▸ Task instructions:
The output must contain exactly the lines from the top of the listing below through the line containing "Image resolution: width=581", and no pictures.

▸ Record extracts:

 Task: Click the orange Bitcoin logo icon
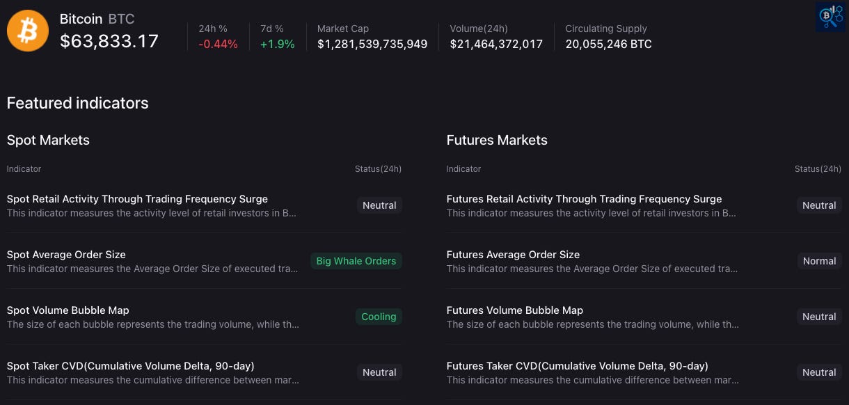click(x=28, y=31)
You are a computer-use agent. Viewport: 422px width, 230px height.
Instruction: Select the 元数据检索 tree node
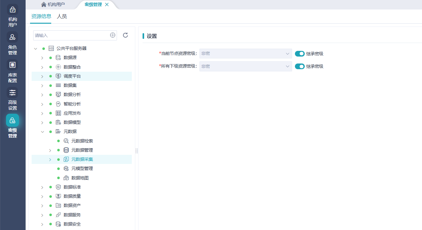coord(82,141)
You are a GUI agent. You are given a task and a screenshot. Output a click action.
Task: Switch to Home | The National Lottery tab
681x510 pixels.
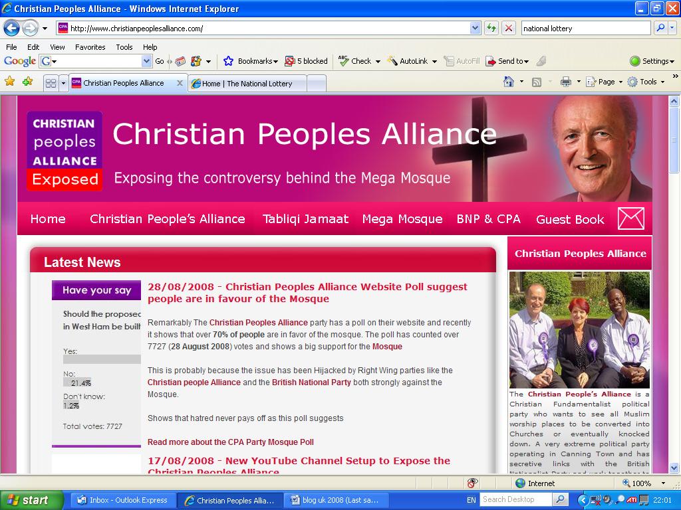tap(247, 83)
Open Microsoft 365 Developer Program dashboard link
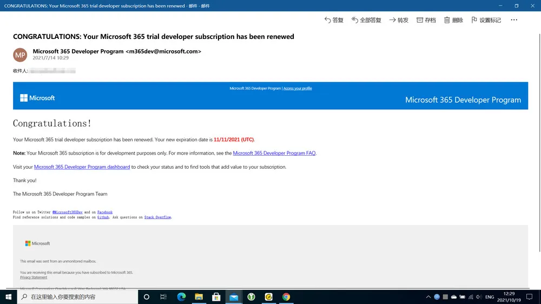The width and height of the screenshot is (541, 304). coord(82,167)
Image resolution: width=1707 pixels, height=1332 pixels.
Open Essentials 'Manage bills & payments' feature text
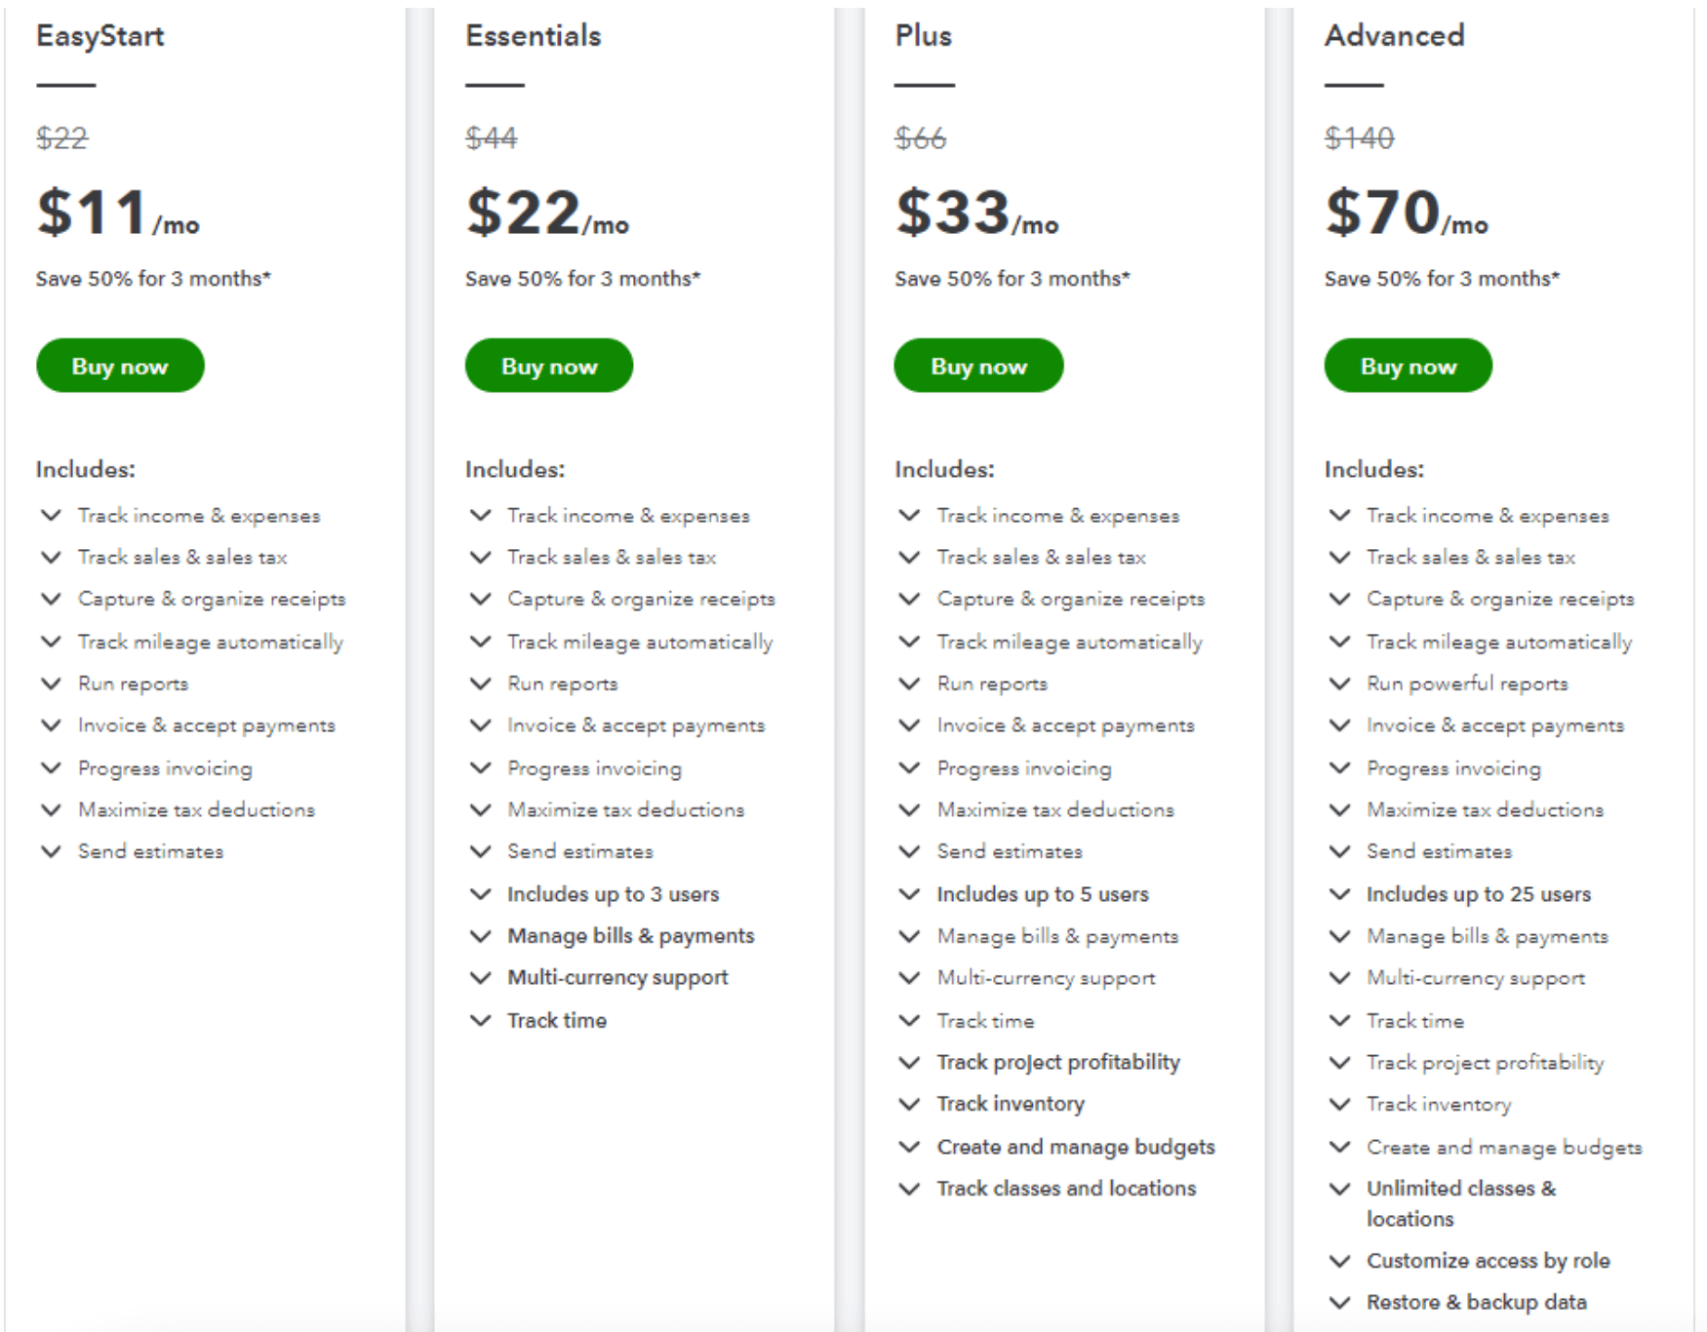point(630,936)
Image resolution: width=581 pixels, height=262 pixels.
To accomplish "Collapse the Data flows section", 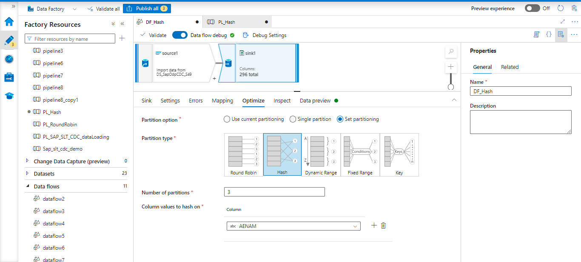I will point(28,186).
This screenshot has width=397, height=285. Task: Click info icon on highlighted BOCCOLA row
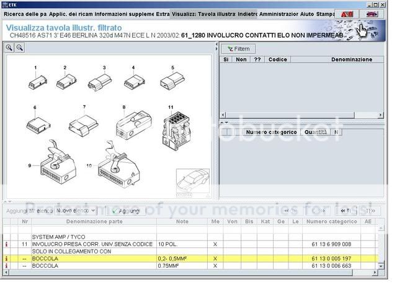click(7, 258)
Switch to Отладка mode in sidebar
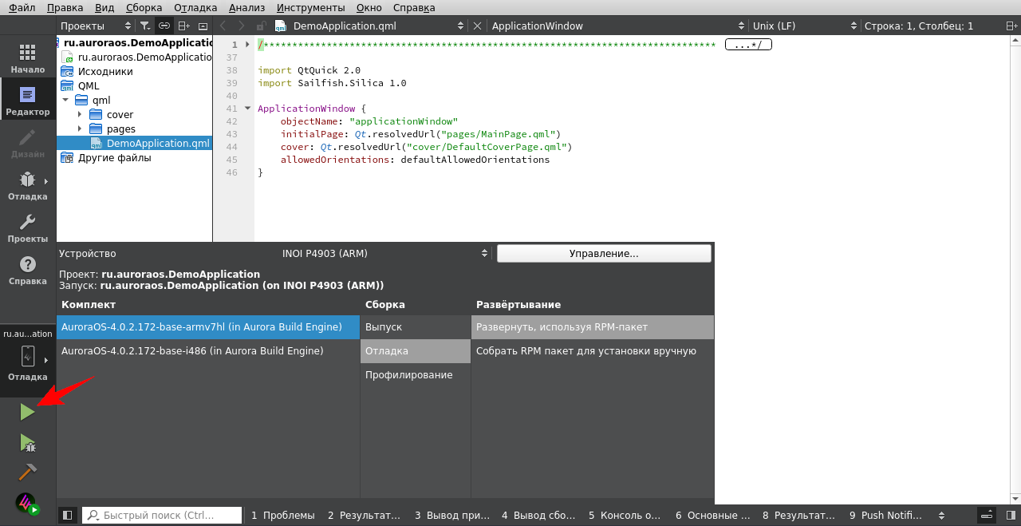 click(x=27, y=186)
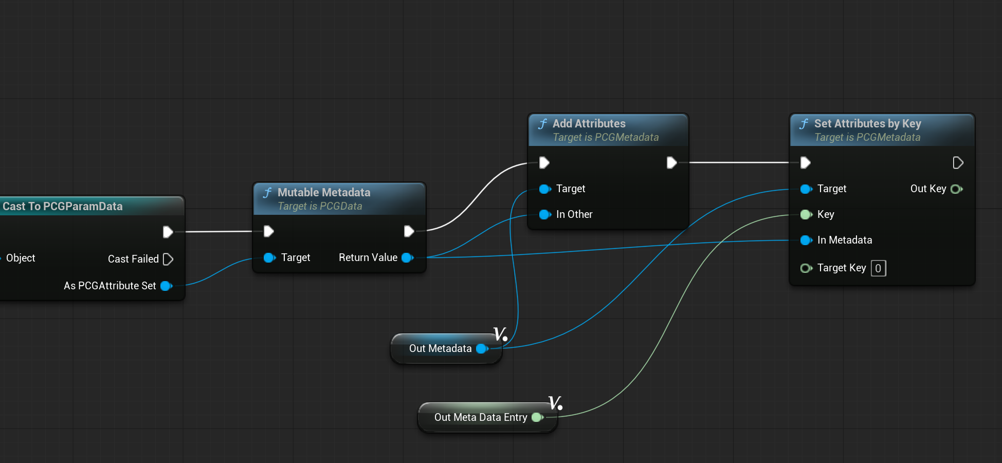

▸ Written response:
 Task: Click the orange Bitcoin logo icon
click(x=28, y=31)
You are a computer-use agent. Viewport: 422px width, 230px height.
Instruction: Select the 元数据检索 tree node
coord(82,141)
You are a GUI agent. You are given a task and a screenshot. Output a click action.
Task: Switch to Home | The National Lottery tab
681x510 pixels.
tap(247, 83)
Open Microsoft 365 Developer Program dashboard link
The width and height of the screenshot is (541, 304). coord(82,167)
Image resolution: width=1707 pixels, height=1332 pixels.
Open Essentials 'Manage bills & payments' feature text
point(630,936)
Image resolution: width=581 pixels, height=262 pixels.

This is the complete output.